According to Greene, it could take months to determine whether there are second-round effects.
ING commented; “We remain of the view that the BoE won’t hike rates (market pricing 45bp by year-end), which should help a move to 0.88 in EUR/GBP.”
Nick Rees, head of macro research at Monex Europe commented; "In our view, this environment is actually quite constructive for the pound, not because anything's actually improved. We're just seeing traders distracted away from some really quite nasty fundamentals, political fundamentals in the UK."
The bank does expect that political issues will put the Pound under renewed pressure;. "We do have those local elections coming up at the beginning of May and we don't think markets or indeed a lot of politicians have grasped quite how bad these could be for the Labour Party."
MUFG maintains a negative stance on the Pound; “We already see scope for catch‑up GBP weakness to better reflect the negative energy price shock hitting the UK economy.”
The IMF expects that the UK economy will be the hardest hit by the Iran crisis. The 2026 UK GDP growth forecast has been cut to 0.8% from 1.3% previously.
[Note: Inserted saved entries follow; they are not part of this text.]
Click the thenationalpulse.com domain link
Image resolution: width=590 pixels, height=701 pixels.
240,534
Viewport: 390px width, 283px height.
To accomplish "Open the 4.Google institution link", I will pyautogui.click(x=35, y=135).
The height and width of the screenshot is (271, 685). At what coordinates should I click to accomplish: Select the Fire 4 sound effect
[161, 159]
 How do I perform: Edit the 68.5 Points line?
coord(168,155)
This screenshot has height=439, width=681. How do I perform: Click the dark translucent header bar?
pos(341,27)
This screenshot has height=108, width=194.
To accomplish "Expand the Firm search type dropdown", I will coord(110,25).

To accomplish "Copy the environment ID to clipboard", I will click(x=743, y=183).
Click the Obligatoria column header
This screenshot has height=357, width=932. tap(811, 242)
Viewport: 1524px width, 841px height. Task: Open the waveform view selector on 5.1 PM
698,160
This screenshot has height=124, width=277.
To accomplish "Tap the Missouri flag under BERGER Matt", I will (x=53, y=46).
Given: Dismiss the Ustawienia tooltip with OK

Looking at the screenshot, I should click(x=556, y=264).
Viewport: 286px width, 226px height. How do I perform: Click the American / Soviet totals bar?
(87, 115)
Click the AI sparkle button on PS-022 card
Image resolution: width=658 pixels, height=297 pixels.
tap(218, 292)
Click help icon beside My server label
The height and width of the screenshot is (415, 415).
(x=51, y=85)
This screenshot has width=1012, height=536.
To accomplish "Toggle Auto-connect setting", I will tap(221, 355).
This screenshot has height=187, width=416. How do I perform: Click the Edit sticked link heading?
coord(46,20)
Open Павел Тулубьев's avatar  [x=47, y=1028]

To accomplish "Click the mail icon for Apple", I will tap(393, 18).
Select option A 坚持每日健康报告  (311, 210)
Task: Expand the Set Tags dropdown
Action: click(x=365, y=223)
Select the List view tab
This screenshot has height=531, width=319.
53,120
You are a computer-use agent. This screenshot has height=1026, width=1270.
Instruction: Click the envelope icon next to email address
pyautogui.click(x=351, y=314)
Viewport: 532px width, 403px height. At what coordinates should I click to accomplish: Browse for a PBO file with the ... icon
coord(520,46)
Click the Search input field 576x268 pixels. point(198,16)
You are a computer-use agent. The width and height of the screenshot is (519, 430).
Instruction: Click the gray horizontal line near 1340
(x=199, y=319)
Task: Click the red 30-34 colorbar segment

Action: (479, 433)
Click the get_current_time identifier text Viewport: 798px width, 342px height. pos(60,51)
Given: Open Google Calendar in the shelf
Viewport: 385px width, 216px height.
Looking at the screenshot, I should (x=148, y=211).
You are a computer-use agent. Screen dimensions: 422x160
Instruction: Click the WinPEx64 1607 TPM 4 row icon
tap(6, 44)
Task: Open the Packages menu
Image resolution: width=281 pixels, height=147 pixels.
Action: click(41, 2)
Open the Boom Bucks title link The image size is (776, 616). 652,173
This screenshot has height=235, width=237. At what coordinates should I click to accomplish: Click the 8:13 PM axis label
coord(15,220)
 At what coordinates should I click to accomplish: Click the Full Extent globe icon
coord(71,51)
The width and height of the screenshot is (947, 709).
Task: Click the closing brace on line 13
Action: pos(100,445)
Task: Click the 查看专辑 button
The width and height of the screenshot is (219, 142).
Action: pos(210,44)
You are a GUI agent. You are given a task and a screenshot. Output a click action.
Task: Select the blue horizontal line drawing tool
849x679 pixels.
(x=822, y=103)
It does see a rebound in 2027 with 1.3% GDP growth.
The IMF is cautious over raising interest rates; "Reacting strongly to flexible commodity prices, when supply constraints are present only in the related sectors, brings down inflation fast but risks a recession later.”
The Euro-Zone 2026 GDP growth forecast has been lowered to 1.1% from 1.4% while the bank expects that the ECB will sanction two deposit-rate hikes to 2.5% this year.